Most of the recursive algebraic data types that appear in Haskell programs are regular, meaning that the recursive instances are instantiated with the same type parameter as the containing type. For instance, a top-down tree of elements of type a is either a leaf or has two trees whose elements have that same type a. In contrast, in a bottom-up tree, the (single) recursively contained tree is over elements of type (a,a). Such non-regular data types are called "nested". The two tree scan algorithms above suggest to me that nested data types are particularly useful for efficient parallel algorithms.

7 Comments

  1. Sjoerd Visscher:

    I think prefixScan for T4 assumes a zip-like applicative instance for T4?

    Guy Blelloch’s algorithm works on lists of any length, but your T4 trees can only contain 2^n elements. How should T4 be fixed so that can also contain any number of elements?

  2. conal:

    I think prefixScan for T4 assumes a zip-like applicative instance for T4?

    For T4, prefixScan is defined simply as prefixScanEnc, without relying on an Applicative instance.

    Guy Blelloch’s algorithm works on lists of any length, but your T4 trees can only contain 2^n elements.

    In Programming parallel algorithms, right above Figure 11 (containing the scan implementation), Guy says “The particular code shown works only on sequences that have length equal to a power of two, but it is not hard to generalize it to work on sequences of any length.”

    How should T4 be fixed so that can also contain any number of elements?

    By using a more flexible data type, such as the binary random-access lists in Chris Okasaki’s Purely Functional Data Structures, section 9.2.1. Quoting from that section:

    A binary random-access list of size n contains a a tree for each one in the binary representation of n.
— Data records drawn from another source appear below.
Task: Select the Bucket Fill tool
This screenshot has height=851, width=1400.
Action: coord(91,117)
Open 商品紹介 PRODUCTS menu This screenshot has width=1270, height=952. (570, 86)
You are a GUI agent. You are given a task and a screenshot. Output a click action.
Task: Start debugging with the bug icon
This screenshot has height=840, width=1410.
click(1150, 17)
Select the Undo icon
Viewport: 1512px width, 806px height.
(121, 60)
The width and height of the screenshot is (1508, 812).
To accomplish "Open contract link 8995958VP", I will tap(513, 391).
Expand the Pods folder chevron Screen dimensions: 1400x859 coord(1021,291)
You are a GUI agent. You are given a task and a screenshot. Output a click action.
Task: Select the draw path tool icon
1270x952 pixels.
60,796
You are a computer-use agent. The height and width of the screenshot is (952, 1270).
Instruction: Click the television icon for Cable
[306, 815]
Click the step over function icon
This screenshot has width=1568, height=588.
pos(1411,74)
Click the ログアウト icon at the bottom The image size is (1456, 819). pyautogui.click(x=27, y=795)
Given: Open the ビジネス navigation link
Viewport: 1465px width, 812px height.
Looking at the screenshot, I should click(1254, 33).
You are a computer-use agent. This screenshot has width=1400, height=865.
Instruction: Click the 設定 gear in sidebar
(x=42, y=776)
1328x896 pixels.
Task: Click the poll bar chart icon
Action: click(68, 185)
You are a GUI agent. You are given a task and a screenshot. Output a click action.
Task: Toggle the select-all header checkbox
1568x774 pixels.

The rank of each tree corresponds to the rank of the corresponding digit; if the ith bit of n is one, then the random-access list contains a tree of size 2^i.

  3. Sjoerd Visscher:

    The optimized version of prefixScan (B4 t) ends up being (mp, B4 (liftA2 tweak p’ t)). Here “liftA2 tweak” lifts tweak to T4, right? And as the liftA2 comes from “zip = uncurry (liftA2 (,))”, I guess a zip-like instance is required?

  4. conal:

    Ah, I see. You’re right. I’d forgotten that the Scan instance for T4 does indeed depend on there being an Applicative instance. And yes, I’d define it in a zip-like way. Because T4 has a sum and its Applicative is zip-like, (<*>) and liftA2 will be partial, which is less than ideal. I hadn’t noticed this issue, because I was working out this algorithm for depth-typed trees, which have no (non-degenerate) sums and hence have total (<*>) and liftA2.

  5. Ryan Ingram:

    T2′s applicative instance doesn’t follow the applicative laws, though.

    for example:

    pure id <*> x /= x

    You can fix this by ‘cloning’ the leaf elements though:

    L2 f <*> B2 (xs :# ys) = B2 (f xs :# f ys)

    B2 (fs :# gs) <*> L2 x = B2 (($x) fs :# ($x) gs)

    I think a similar trick works for T4.

  6. Conal Elliott » Blog Archive » A third view on trees:

    [...] About « Parallel tree scanning by composition [...]

  7. conal:

    Ryan: Oops! Thanks for the catch. I know the laws hold for depth-typed trees, since they’re tries (and thus isomorphic to functions, which do satisfy the laws), but I haven’t checked the laws for these non-depth-typed trees. I wonder whether they hold with your alteration.